Une enquête à la Agatha Christie ou bien un Claude Simenon contemporain dans une maison de retraite rurale.
Eh bien, non, pas du tout.
Ce qui ne m’a pas empêché de le lire d’une traite, et de vérifier certaines définitions.
La littérature feel- good

… » nous encourage à réfléchir sur notre existence, nous questionne mais surtout, comme son nom l’indique, nous fait du bien et tente de nous rendre heureux
Détente, optimisme et un soupçon de réflexion sont donc les principaux ingrédients de ces romans, qui séduisent de plus en plus de lecteurs.www.lelabocambrai.fr «
Mon village : 400 habitants

» Il y a presque autant de panneaux » À vendre » qu’il y a de maisons.Mais, comme la première autoroute est à plus de 70 km et la première gare à 50, personne n’achète.
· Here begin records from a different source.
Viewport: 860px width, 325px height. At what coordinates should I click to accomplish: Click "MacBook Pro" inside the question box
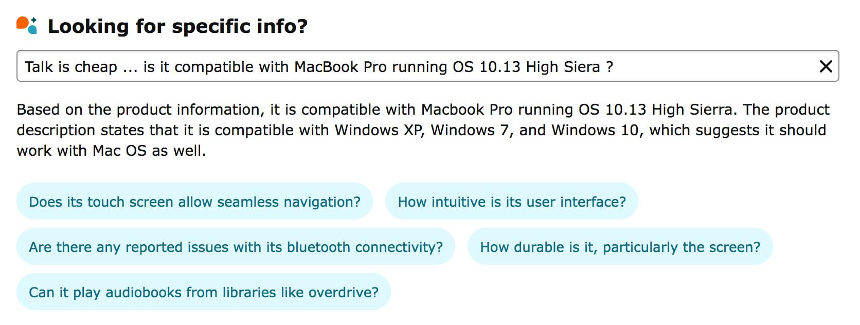(340, 67)
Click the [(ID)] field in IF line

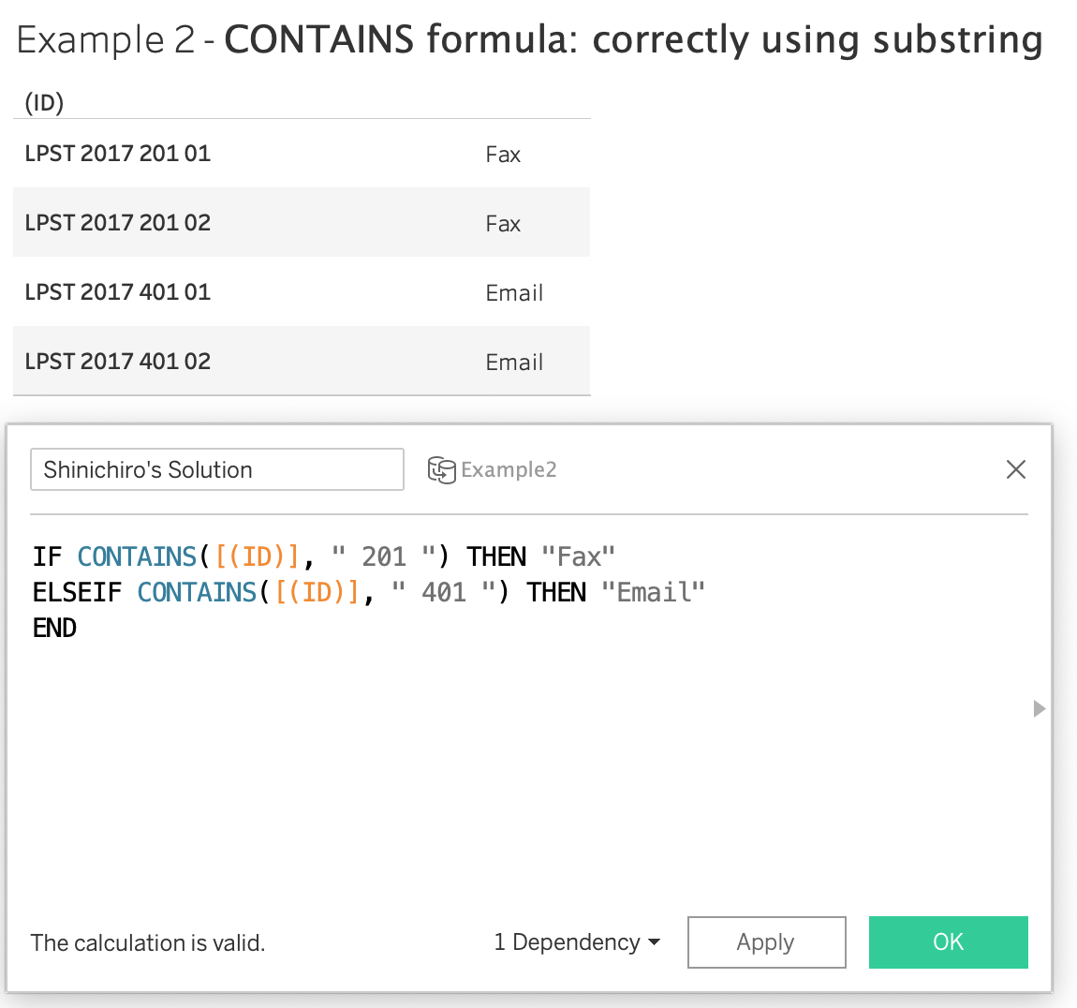257,557
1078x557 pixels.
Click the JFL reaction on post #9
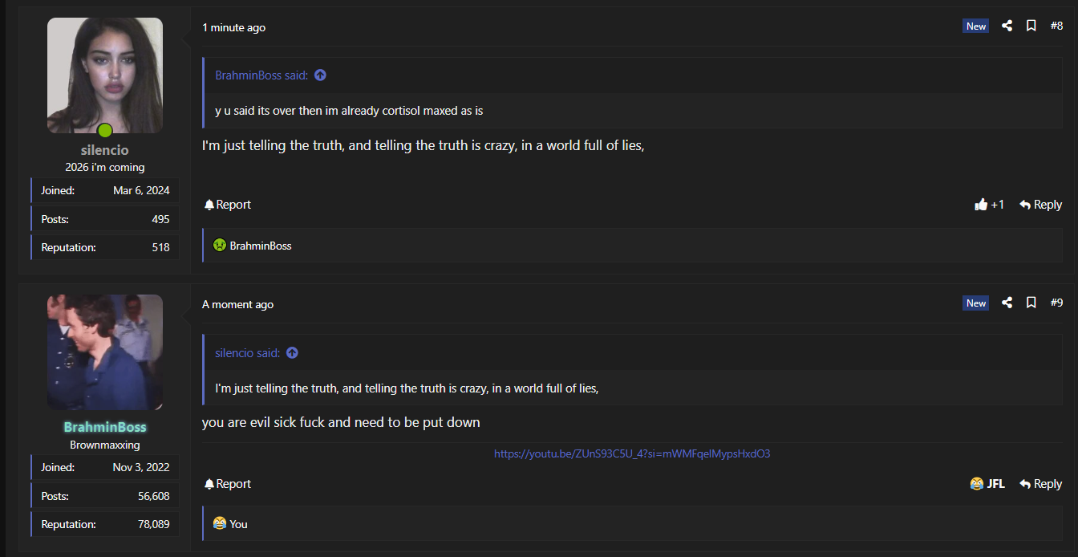point(987,484)
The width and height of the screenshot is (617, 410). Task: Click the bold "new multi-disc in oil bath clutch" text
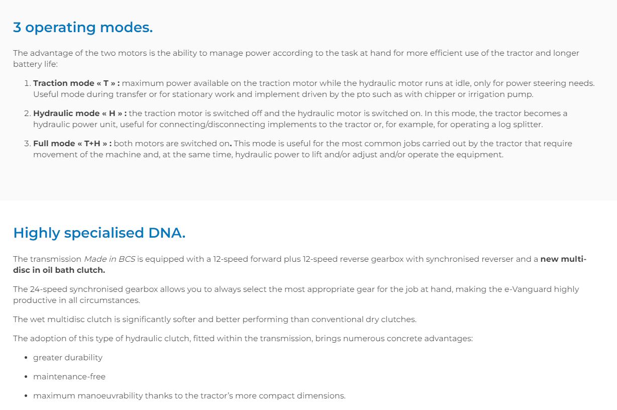click(x=563, y=259)
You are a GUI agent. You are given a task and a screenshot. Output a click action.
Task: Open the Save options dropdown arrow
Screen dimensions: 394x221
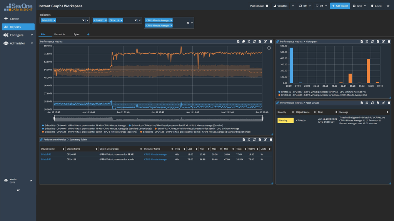(365, 6)
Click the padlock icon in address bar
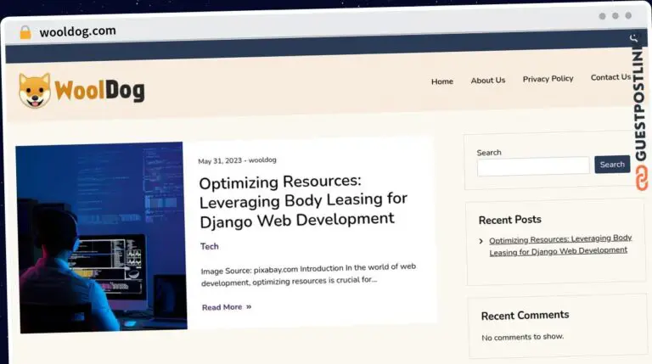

Il y a encore une école primaire….
Pour se rendre au collège, au lycée, chez le médecin, à la pharmacie, s’acheter des chaussures, il faut prendre un bus. « . p 14-15
Les anciens se sauvent souvent

» Tout ce folklore – mes massages, les consultations d’avenir de Jo, les bénédictions du curé qui répète à qui veut l’entendre : Profitez ! profitez de la vie – ça ne leur donne pas moins envie de rentrer chez eux à nos anciens.
Mais ils ne savent pas où aller

Ils ont oublié le chemin qui retourne vers avant. » Chez eux » a été mis en vente pour payer les mensualités de leur séjour aux » Hortensias « . Leurs jardinières sont vides et leurs chats placés.
Leur chez eux n’existe plus que dans leurs têtes, leurs bibliothèques personnelles. Ces bibliothèques où j’aime passer des heures.
Pléthore d’histoires d’amour

Une seule m’a convaincu, seule des grand-parents. Mais j’imagine que les autres peuvent tout aussi bien résonner pour d’autres lectrices et lecteurs.
» Changer l’eau des fleurs » : son deuxième livre, bien plus réussi

grâce à une dextérité scénaristique, un humour et une contemporanéité afriolante.